Keajaiban itu menggegerkan warga Wolondopo dan sekitarnya. Mereka pun mengakui kesaktian Kaki More meski sudah menjadi jenazah. Paulus lalu menyelamatkan jenazah itu. Dia mengganti pakaian yang dikenakan Kaki More dan memasukkan kembali ke peti yang baru. Selanjutnya, peti disimpan di salah satu rumah warga yang kebetulan kosong.

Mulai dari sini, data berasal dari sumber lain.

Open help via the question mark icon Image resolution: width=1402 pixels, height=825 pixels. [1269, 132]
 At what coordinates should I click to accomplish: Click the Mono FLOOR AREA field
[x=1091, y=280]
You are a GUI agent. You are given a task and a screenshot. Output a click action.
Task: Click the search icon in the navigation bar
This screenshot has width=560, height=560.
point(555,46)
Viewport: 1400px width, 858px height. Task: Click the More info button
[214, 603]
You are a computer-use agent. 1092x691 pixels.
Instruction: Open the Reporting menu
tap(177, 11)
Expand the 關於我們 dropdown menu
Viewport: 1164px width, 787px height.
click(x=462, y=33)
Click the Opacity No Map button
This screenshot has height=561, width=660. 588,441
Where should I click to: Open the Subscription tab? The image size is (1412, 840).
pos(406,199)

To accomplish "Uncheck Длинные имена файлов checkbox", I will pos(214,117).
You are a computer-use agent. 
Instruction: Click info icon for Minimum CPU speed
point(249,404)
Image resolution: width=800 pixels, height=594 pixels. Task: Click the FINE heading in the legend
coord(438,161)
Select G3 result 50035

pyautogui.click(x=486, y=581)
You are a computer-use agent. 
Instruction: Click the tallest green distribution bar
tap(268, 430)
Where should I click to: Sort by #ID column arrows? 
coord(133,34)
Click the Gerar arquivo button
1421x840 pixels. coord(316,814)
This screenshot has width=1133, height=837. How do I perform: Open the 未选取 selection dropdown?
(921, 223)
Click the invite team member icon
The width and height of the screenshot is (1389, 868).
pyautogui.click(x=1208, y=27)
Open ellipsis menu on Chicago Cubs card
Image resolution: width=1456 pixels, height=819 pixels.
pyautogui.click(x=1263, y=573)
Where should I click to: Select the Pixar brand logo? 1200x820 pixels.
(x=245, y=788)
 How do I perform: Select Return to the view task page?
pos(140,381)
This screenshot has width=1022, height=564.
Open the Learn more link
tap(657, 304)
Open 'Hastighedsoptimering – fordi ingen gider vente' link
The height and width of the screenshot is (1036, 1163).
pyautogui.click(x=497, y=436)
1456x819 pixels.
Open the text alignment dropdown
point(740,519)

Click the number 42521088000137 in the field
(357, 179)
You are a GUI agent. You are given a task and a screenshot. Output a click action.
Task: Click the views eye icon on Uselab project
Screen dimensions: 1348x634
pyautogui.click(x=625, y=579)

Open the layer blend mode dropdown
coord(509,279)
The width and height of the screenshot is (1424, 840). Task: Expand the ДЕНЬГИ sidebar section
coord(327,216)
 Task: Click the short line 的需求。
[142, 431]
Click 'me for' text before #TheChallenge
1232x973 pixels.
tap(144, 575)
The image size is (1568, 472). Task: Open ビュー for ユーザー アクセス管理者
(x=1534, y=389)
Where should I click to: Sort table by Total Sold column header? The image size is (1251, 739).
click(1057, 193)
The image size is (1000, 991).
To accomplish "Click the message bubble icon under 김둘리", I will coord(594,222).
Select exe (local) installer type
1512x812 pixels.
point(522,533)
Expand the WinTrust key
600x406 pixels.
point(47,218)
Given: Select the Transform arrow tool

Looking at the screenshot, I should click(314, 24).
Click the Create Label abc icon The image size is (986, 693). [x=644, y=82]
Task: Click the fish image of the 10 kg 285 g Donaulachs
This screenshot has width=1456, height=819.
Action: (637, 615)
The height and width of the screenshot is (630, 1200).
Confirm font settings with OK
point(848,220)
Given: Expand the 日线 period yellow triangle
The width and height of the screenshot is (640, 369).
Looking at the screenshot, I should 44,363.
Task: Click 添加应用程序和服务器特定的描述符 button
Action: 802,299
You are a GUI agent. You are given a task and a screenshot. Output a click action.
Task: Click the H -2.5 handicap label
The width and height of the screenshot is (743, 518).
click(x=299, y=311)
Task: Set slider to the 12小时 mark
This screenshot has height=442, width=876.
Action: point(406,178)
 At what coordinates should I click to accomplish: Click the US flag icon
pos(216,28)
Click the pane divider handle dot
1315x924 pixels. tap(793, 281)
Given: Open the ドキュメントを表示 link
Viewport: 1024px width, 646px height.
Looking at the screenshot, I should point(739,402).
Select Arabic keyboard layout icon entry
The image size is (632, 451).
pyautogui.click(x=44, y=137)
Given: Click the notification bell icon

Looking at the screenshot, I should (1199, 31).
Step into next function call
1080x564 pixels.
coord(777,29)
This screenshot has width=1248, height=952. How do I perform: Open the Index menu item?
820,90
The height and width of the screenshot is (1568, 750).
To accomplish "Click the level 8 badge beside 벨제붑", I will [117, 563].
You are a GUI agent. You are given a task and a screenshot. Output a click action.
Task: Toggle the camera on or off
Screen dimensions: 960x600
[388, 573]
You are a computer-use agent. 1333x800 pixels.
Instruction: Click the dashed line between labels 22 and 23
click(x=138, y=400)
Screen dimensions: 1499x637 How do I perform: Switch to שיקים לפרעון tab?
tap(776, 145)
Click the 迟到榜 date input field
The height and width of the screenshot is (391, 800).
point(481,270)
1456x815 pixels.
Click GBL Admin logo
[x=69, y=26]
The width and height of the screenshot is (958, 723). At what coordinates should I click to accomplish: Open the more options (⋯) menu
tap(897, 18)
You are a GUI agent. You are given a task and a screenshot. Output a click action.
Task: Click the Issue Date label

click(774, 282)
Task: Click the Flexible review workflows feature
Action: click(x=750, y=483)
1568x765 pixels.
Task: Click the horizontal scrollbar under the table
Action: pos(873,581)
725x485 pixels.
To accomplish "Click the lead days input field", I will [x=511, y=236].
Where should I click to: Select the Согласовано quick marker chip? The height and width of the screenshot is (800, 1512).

Tapi, permasalahan baru muncul. Pemilik rumah meminta kunci rumah peti itu mereka simpan. Paulus tidak mengizinkan. Dia khawatir jenazah leluhurnya disalahgunakan. Si pemilik rumah lalu meminta tebusan kepada Paulus. “Tebusannya uang Rp 10 juta dan seekor sapi,” ujar dia.
Paulus pun memenuhi permintaan itu. Peti berisi mumi Kaki More akhirnya mendapat tempat nyaman di tempatnya sekarang. Pada 1973, atas izin kerabat, tempat mumi tersebut dibuka untuk umum. Siapa pun boleh melihatnya dengan catatan harus mendapat izin juru kunci dan diawali upacara.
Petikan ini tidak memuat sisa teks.